With a clear overview of existing systems, storage can then be optimized by organizing data according to relevance. This means that most recent, top priority files can be accessed quicker than others, whilst making sure older and less relevant files aren’t taking up too much of the storage space by having them archived. This cost-effective, automated system will keep the most relevant and recent data at hand as green data for 30 days or so, to then be moved to a lower amber level of the storage system after 45 days, and then any files untouched for over 60 days will be archived onto tapes or moved onto an object file system. This automated process saves engineers massive amounts of time and effort, allowing them to direct their efforts elsewhere whilst being fully confident their data is in safe hands. Combined with a clear cataloging scheme, the system will tell the end-user exactly where their data is being held and moved to at all times.

To save on storage space, old files need to be moved out of the way to make space for more relevant ones. Once a project is done, files tend to be left unprocessed, leaving them stored somewhere in the vast data library gathering dust for an infinite amount of time. We’ve witnessed that very few steps are normally taken to either archive or delete old files, which effectively fills out and overwhelms libraries making them much harder to navigate. Most of the data will, and should, be kept for future reference, as clients often return to old projects wanting to rerun or rework existing material. This doesn’t however mean it can simply be left untouched–setting up proper archiving and recovery systems will make everyday life easier for those working in post-production houses, and potentially save the business as clients often work with several post-production houses at once and will always go for whichever can provide the quickest turnaround.
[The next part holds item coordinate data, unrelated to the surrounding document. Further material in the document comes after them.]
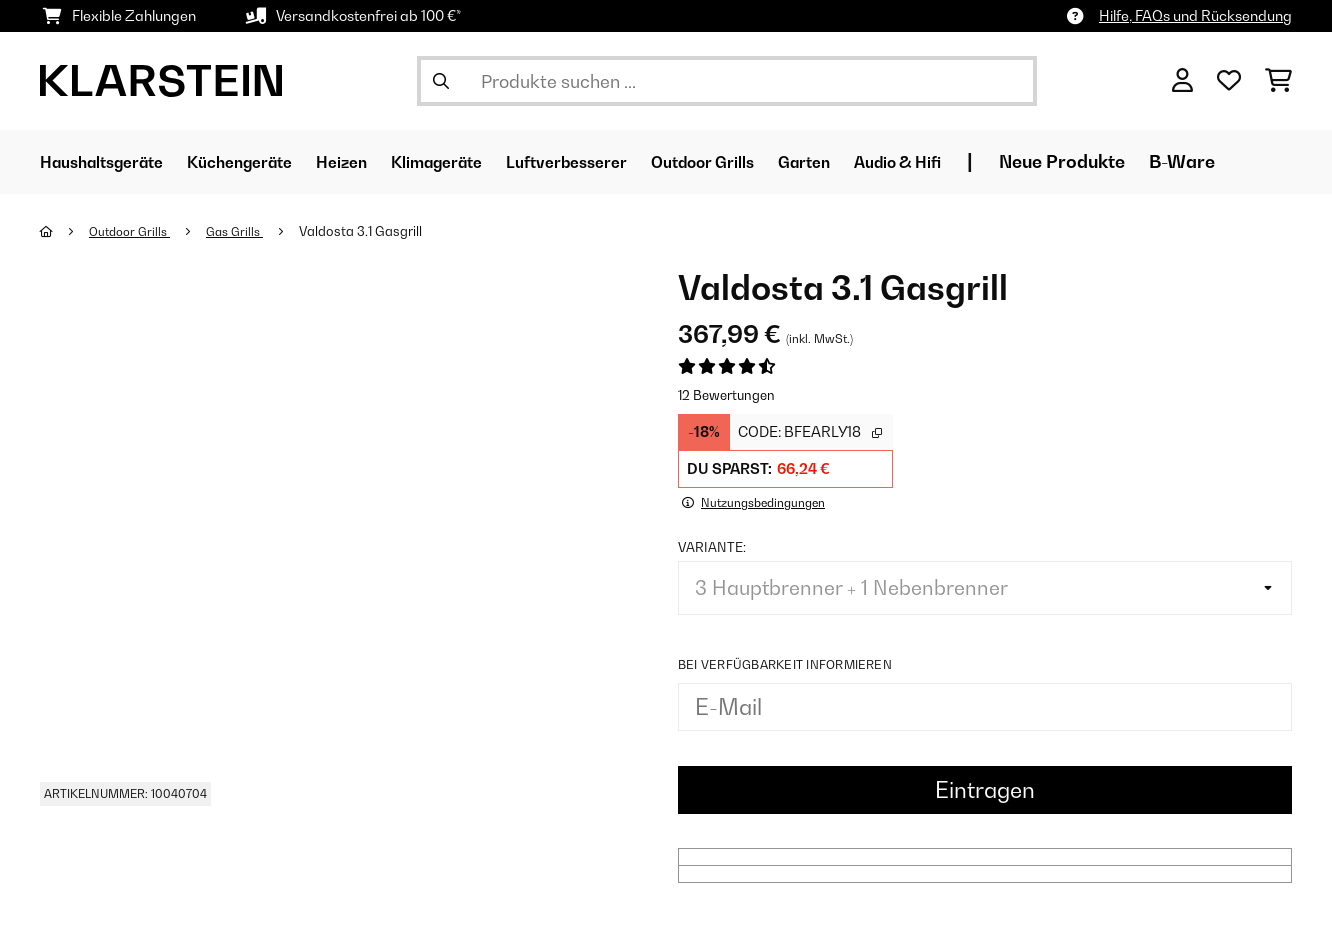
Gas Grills (246, 231)
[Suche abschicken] (441, 81)
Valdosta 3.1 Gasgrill (374, 231)
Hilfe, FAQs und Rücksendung (1195, 15)
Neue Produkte (1182, 161)
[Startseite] (65, 231)
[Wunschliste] (1229, 81)
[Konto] (1182, 81)
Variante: (712, 546)
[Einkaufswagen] (1278, 81)
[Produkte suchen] (727, 81)
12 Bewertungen (726, 395)
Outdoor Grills (135, 231)
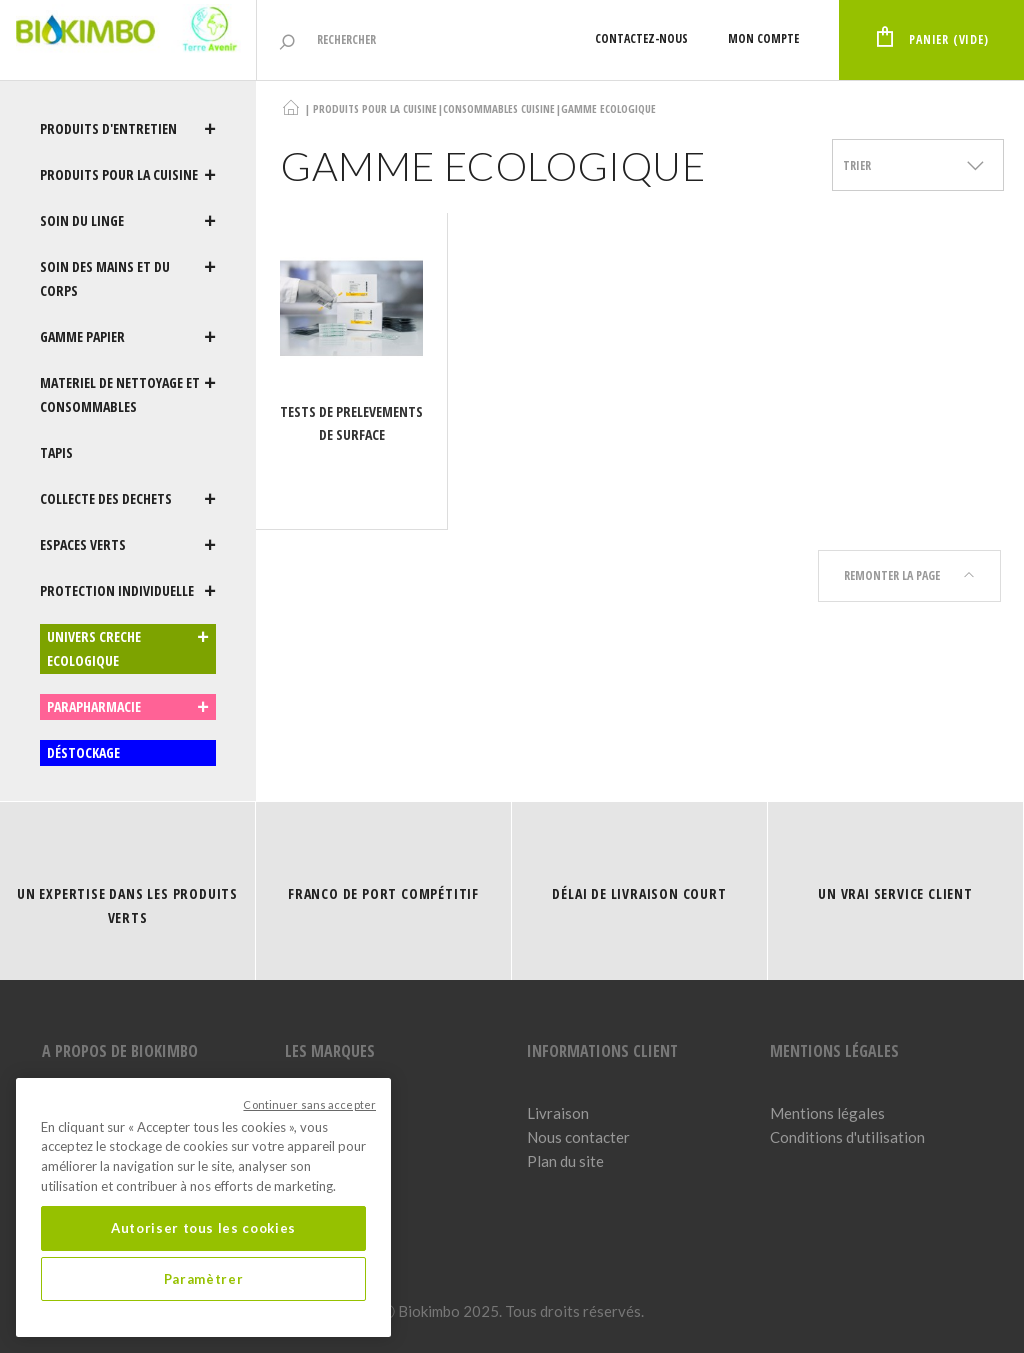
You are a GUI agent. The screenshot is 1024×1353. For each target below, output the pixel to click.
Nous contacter (578, 1137)
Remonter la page (909, 575)
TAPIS (56, 452)
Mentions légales (827, 1113)
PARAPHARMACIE (128, 707)
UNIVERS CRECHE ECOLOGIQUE (128, 649)
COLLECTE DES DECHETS (128, 499)
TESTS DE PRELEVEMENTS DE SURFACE (351, 423)
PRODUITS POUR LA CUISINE (128, 175)
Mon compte (763, 38)
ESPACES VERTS (128, 545)
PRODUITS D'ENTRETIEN (128, 129)
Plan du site (565, 1161)
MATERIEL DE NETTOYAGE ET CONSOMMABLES (128, 395)
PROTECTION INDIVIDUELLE (128, 591)
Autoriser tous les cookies (203, 1228)
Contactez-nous (641, 38)
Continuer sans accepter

Post-production houses hold huge amounts of data, and are constantly challenged by time wasted on locating, recovering, managing and moving files. Unreliable legacy systems protecting this data further adds to the headache of engineers, whilst putting the whole business relying on this data in danger. Furthermore, with producers often needing to turn projects around as quickly as possible, it is not unusual for them to work with several post-production houses at once and decide to go with the one that can meet those demands. With the right tools, recovering files will no longer be an exhausting and time-consuming task, and may even help your business win clients. 

Claire Goodall is the senior client executive at Tectrade.